Amnesty International Indonesia dengan tegas menyuarakan penolakannya terhadap rencana tersebut. Mereka menyebut bahwa sebelum memberikan gelar kehormatan kepada Soeharto, pemerintah seharusnya lebih dulu menyelesaikan berbagai pelanggaran HAM berat yang terjadi di era Orde Baru, seperti Tragedi 1965-1966, penembakan misterius (petrus), kasus Tanjung Priok, penghilangan aktivis 1997-1998, dan lainnya.
"Pemberian gelar pahlawan nasional kepada Soeharto berisiko mengabaikan rasa keadilan para korban dan keluarganya yang hingga kini belum mendapatkan kejelasan hukum dan pengakuan negara," ujar Usman Hamid, Direktur Eksekutif Amnesty International Indonesia.
Dari pihak pemerintah, Menteri Sekretaris Negara Prasetyo Hadi menyatakan bahwa tidak ada larangan atau masalah terhadap usulan tersebut. Ia menegaskan bahwa seluruh presiden Indonesia memiliki jasa bagi bangsa, dan penghargaan seperti gelar pahlawan nasional adalah bentuk apresiasi negara atas pengabdian mereka.
"Setiap presiden pasti punya jasa, kita harus melihat kepemimpinan mereka secara utuh. Gelar pahlawan bukan hanya soal kesempurnaan, tapi kontribusi besar yang telah diberikan," katanya.
Sementara itu, publik terbelah antara yang mendukung dan menolak. Di media sosial, sebagian masyarakat menyuarakan dukungan terhadap Soeharto yang mereka anggap sebagai “Bapak Pembangunan,” sementara sebagian lainnya mengingatkan bahwa negara tidak boleh melupakan sejarah kelam demi kepentingan politik atau romantisasi masa lalu.

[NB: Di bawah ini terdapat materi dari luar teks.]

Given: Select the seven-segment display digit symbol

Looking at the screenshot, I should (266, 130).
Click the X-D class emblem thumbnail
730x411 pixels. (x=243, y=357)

Wacana ini kini menjadi bagian dari diskursus yang lebih luas tentang bagaimana bangsa ini memandang sejarahnya sendiri—antara mengenang jasa dan mengakui luka lama. Pemberian gelar pahlawan nasional kepada seorang tokoh besar seperti Soeharto bukan hanya soal penghargaan simbolik, tetapi juga soal rekonsiliasi sejarah dan keadilan.